Bundan 45 yıl önceydi. MESS ve tüm patron örgütleri, işçilerin mücadeleci sendikası DİSK’in ve onu ileriye iten Maden-İş’in önünü kesmeye, işçileri dağıtıp güçsüz düşürmeye kararlıydılar. Ama işçiler, sendikalarına sahip çıkmak için o güne kadar görülmemiş bir eylem yaptılar. İki gün boyunca İzmit’te, Gebze’de, İstanbul’da fabrikalarından çıktılar ve yürüyüşe geçtiler. İşçiler patronların sendikalarını yok etmesine izin vermediler. Çünkü onlar sendikalarını kendilerinden ayrı bir şey olarak görmüyorlardı. “Sendika işçilerin birliği ve örgütüdür” diyorlardı. 15-16 Haziran 1970’teki bu işçi isyanından sonra da işçiler büyük mücadeleler verdiler. İşte bunlardan korkan patronlar, 12 Eylül 1980 askeri darbesiyle intikam almaya giriştiler, Maden-İş dâhil tüm mücadeleci sendikaları kapattılar. Bizzat kurdurup besledikleri Türk Metal’i işçiler üzerindeki kırbaç gibi kullanmaya başladılar. Artık eski sendikaların yerinde yeller esiyordu. Tüm işçileri kucaklayan, mücadeleci, işçinin gücüne dayanan sendikaların yerine, patronlarla uzlaşan, sendika bürokratlarının çıkarı için çalışan ve işçileri satan bir sendikal anlayış yerleşti.
Bugünün metal işçileri 35 yıllık korku duvarlarını yıkarak bu sendikal anlayışa karşı ayaklandılar. İşçilerin temel talebi, kendilerinin söz sahibi olmadığı toplu sözleşmeler imzalayan, taleplerini yok sayan, patronun sopası gibi davranan sendikal anlayıştan yani Türk Metal çetesinden kurtulmak. Üretimi durdurdular, anlı şanlı fabrikaların anlı şanlı patronlarını şaşkına uğrattılar. Bürokratik ve işbirlikçi sendikal anlayışa karşı giriştikleri bu eylemle işçiler; tarihini bilmeden, farkına varmadan, patronların yüreğine korku salan Maden-İş’in mücadeleci sendikal anlayışını kendi elleriyle diriltebileceklerini ortaya koydular.

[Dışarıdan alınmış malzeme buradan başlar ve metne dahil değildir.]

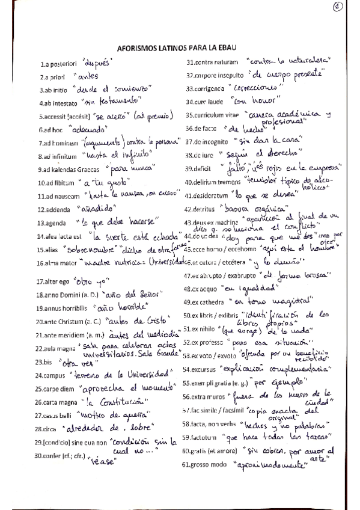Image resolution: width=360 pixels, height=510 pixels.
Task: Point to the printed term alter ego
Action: (55, 281)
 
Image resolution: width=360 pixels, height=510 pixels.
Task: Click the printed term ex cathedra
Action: (214, 301)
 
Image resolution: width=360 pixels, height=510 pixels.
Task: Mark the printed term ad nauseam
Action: (59, 195)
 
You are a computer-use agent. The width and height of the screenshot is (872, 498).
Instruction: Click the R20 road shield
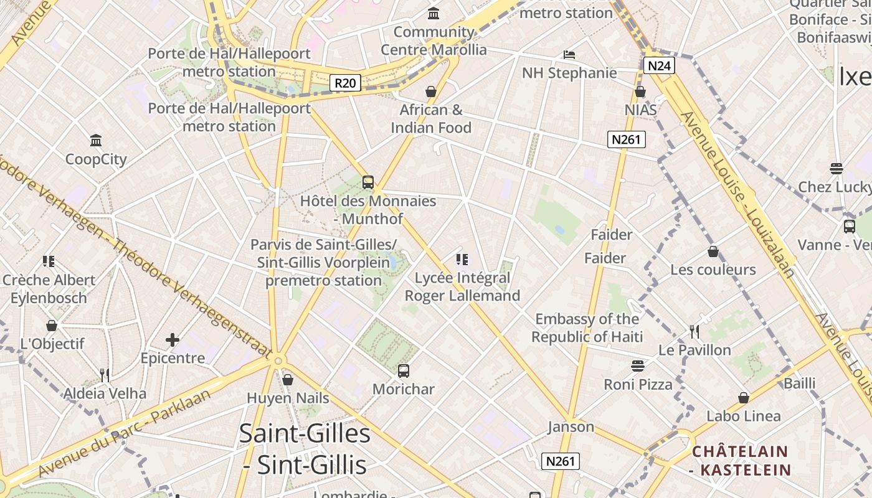point(345,83)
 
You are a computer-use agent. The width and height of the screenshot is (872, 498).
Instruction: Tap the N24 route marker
point(659,65)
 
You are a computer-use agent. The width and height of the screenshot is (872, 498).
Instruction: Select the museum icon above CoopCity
point(96,140)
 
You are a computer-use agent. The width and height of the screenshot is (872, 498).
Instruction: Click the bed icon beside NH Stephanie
point(569,55)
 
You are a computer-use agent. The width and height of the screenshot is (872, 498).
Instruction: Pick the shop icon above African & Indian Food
point(430,92)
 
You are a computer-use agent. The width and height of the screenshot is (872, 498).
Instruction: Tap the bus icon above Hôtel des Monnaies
point(367,182)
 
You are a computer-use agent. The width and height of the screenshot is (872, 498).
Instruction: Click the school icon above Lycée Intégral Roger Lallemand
point(462,260)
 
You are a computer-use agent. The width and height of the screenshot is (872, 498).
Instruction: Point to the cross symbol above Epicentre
point(173,340)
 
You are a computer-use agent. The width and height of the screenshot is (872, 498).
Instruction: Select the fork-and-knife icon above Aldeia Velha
point(105,375)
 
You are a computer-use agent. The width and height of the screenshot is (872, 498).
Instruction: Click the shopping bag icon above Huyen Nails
point(288,379)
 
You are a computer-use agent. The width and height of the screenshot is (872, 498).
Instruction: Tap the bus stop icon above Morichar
point(404,371)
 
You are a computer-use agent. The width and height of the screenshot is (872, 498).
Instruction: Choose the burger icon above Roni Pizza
point(638,365)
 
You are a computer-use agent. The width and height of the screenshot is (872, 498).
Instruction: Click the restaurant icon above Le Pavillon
point(695,331)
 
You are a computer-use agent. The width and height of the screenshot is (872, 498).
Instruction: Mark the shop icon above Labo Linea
point(743,398)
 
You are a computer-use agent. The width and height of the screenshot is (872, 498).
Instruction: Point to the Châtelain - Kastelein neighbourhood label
point(741,461)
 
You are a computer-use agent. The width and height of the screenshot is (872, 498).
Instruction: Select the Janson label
point(571,427)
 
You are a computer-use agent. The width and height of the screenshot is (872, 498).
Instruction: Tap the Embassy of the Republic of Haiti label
point(587,328)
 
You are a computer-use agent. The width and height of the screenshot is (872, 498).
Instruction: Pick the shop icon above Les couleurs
point(713,252)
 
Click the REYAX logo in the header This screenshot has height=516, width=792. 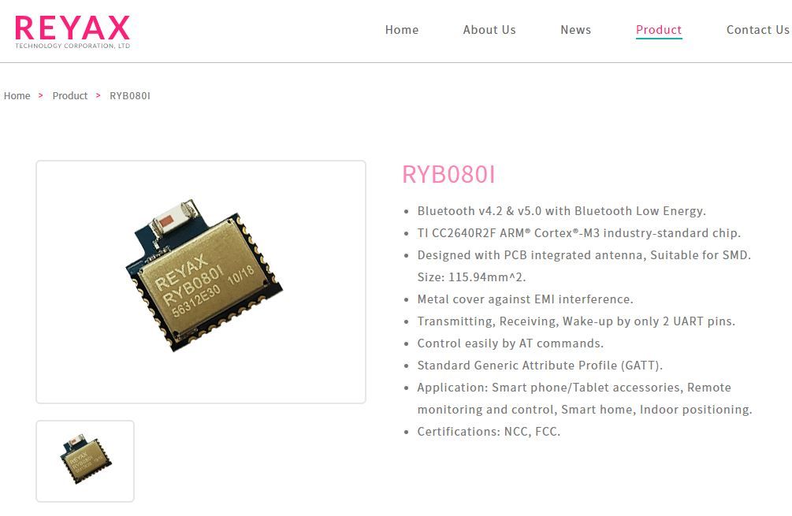coord(73,32)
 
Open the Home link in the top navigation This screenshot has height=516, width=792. coord(402,30)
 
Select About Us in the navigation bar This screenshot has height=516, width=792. coord(489,30)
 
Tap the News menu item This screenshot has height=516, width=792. coord(575,30)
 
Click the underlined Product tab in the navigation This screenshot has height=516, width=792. coord(659,30)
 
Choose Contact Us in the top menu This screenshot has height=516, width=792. coord(757,30)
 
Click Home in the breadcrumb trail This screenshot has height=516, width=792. coord(17,95)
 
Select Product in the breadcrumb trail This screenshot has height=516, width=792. coord(69,95)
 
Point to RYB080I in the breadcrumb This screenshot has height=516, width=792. coord(130,95)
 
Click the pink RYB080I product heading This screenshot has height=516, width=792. coord(448,175)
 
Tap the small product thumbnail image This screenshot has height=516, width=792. coord(85,461)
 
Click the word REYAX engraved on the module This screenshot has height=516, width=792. coord(180,272)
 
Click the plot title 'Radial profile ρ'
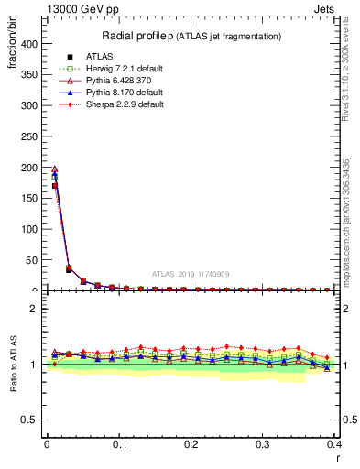pyautogui.click(x=135, y=36)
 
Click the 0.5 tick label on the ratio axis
pyautogui.click(x=29, y=420)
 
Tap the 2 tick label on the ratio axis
pyautogui.click(x=33, y=309)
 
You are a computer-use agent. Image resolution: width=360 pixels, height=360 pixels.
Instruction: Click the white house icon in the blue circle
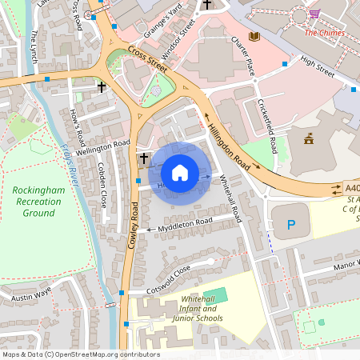point(180,173)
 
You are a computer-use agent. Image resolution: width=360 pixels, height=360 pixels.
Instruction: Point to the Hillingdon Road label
point(229,145)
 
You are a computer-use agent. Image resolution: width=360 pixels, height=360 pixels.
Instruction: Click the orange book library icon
point(254,37)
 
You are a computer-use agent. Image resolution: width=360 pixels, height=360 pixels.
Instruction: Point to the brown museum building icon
point(309,140)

Patronların hizmetindeki düzen partileri, patronların işçi sınıfını daha fazla nasıl sömüreceğini hesap ediyorlar. Bunun için yeni yasalar çıkarıyorlar. İşçilere kanaatkâr ve itaatkâr olmalarını buyuruyorlar. Sömürebilecekleri nüfus artsın diye üç-beş çocuk istiyorlar. Sendikaları bu planlarının payandaları haline getiriyorlar. İşçiyi çiğneyerek patronlarla uzlaşan mevcut sendikal anlayış ise, sendikalara siyaset bulaştırılmaması gerektiğini telkin ediyor. Elbette bu bir aldatmacadan ibarettir. Sendikaların siyasetin dışında kalması, sadece ücret sendikacılığı yapması demek, bu uygulamalara, anti-demokratik yasalara ve patronların hak gasplarına sessiz kalmak demektir. Bu nedenle “siyaset üstü” sendikacılık anlayışı reddedilmelidir. Sendikalar faaliyetlerini, işçilerin ücretini uzlaşmacılık temelinde üç kuruş arttıran toplu sözleşmeler yürütmekle sınırlandıramazlar. Sendikalar işçilerin ekonomik haklarını daha mücadeleci şekilde kopartmanın yanı sıra, demokratik hak ve özgürlüklerini de savunmalıdırlar. İşçi sınıfına dönük baskılara karşı mücadele etmelidirler. Grev yasakları, sendikal barajlar, iç güvenlik yasaları gibi uygulamaların kaldırılması için de mücadele etmelidirler.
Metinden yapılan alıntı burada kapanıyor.